Leber- und Gallenerkrankungen

Gelegentlich: Cholezystitis, hauptsächlich nicht-steinbedingt; Leberversagen (einschliesslich Fälle

mit letalem Verlauf).

Erkrankungen der Haut und des Unterhautzellgewebes

Sehr häufig: Palmar-plantares Erythrodysästhesiesyndrom (27.9%, Grad 3 7.7%, Grad 4 <0.1%),

Hautverfärbung (24.8%; einschliesslich gelbe Hautfarbe und Pigmentierungsstörungen), Ausschlag

(22.4%), Änderungen der Haarfarbe (12.1%), trockene Haut (11.3%).

Häufig: Alopezie, Erythem, Pruritus, Exfoliation der Haut, Blase, Hautläsion, Hautreaktion,

Nagelerkrankung.

Gelegentlich: Dermatitis exfoliativa.

Selten: Stevens-Johnson-Syndrom, Erythema multiforme (siehe auch «Warnhinweise und

Vorsichtsmassnahmen»).

Post-Marketing-Erfahrung: Seltene Fälle von Epidermolysis acuta toxica, Pyoderma gangraenosum

(siehe auch «Warnhinweise und Vorsichtsmassnahmen»).

Skelettmuskulatur-, Bindegewebs- und Knochenerkrankungen

Sehr häufig: Schmerz in einer Extremität (17.4%), Arthralgie (14.4%).

Häufig: Myalgie.

Gelegentlich: Kreatinphosphokinase im Blut erhöht, Osteonekrose des Kiefers (ONJ). (Die meisten

dieser Patienten wiesen Risikofaktoren für ONJ auf, insbesondere die Exposition mit i.v.

Bisphosphonaten und/oder eine Vorgeschichte mit Dentalerkrankungen, welche einen invasiven

dentalen Eingriff erforderten (siehe auch «Warnhinweise und Vorsichtsmassnahmen»), Fistel

(einschliesslich Fälle mit letalem Verlauf).

Selten: Fälle von Myopathie und/oder Rhabdomyolyse, in einigen Fällen verbunden mit akutem

Nierenversagen, in einigen Fällen mit letalem Verlauf. (Die meisten dieser Patienten wiesen

entsprechende vorbestehende Risikofaktoren auf und/oder erhielten eine Begleitmedikation, welche

mit diesen UAW in Verbindung gebracht wird.

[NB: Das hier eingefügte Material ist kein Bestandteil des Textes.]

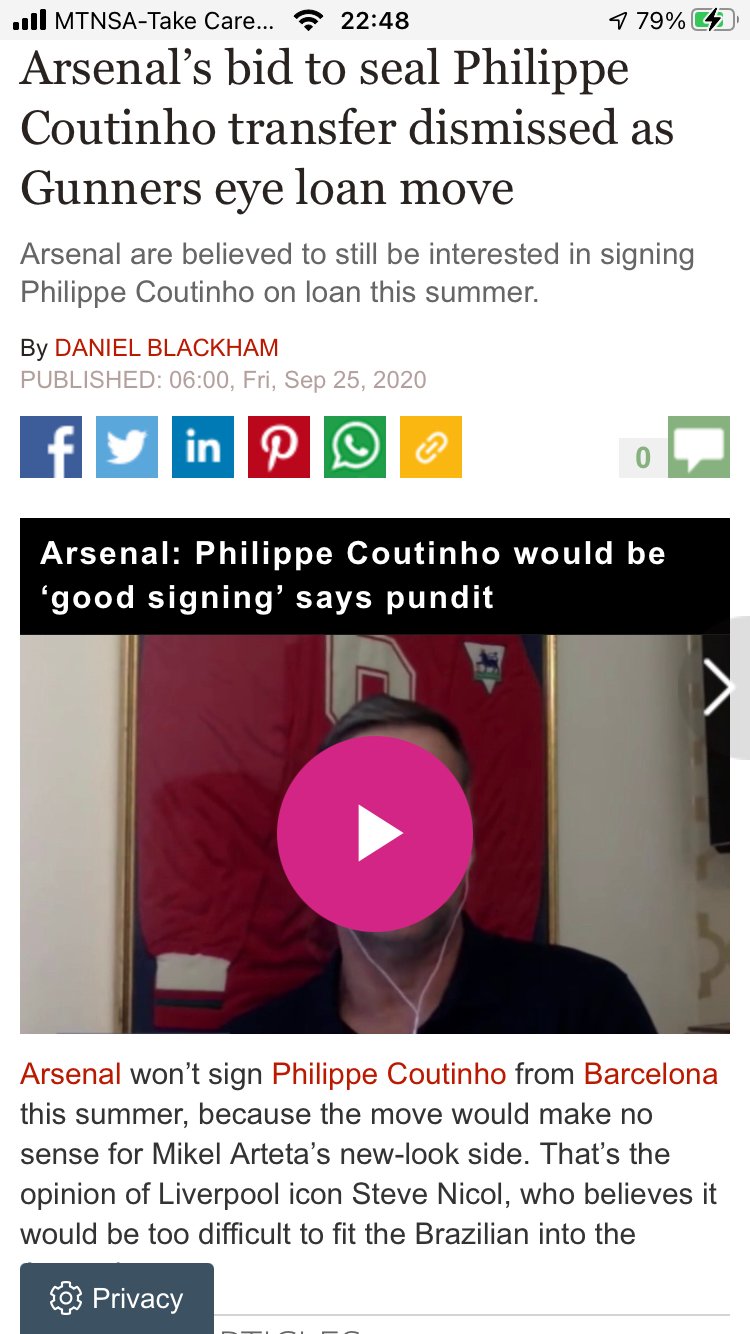Tap the video title caption bar
This screenshot has width=750, height=1334.
click(375, 576)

Erkrankungen der Nieren und Harnwege

Häufig: Nierenversagen (einschliesslich Fälle mit letalem Verlauf), Chromurie, Proteinurie.

Gelegentlich: Nierenfunktionsbeeinträchtigung, Harnwegsblutung (siehe auch «Warnhinweise und

Vorsichtsmassnahmen»).

Selten: Nephrotisches Syndrom (siehe auch «Warnhinweise und Vorsichtsmassnahmen»).

Allgemeine Erkrankungen und Beschwerden am Verabreichungsort

Sehr häufig: Ermüdung (66.7%, Grad 3 17.0%, Grad 4 1.2%; einschliesslich Asthenie),

Schleimhautentzündung (27.1%), Ödem (24.2%; einschliesslich Gesichtsödem und peripheres

Ödem), Fieber (17.6%).

Häufig: Brustkorbschmerz, Schüttelfrost, Grippeähnliche Erkrankung.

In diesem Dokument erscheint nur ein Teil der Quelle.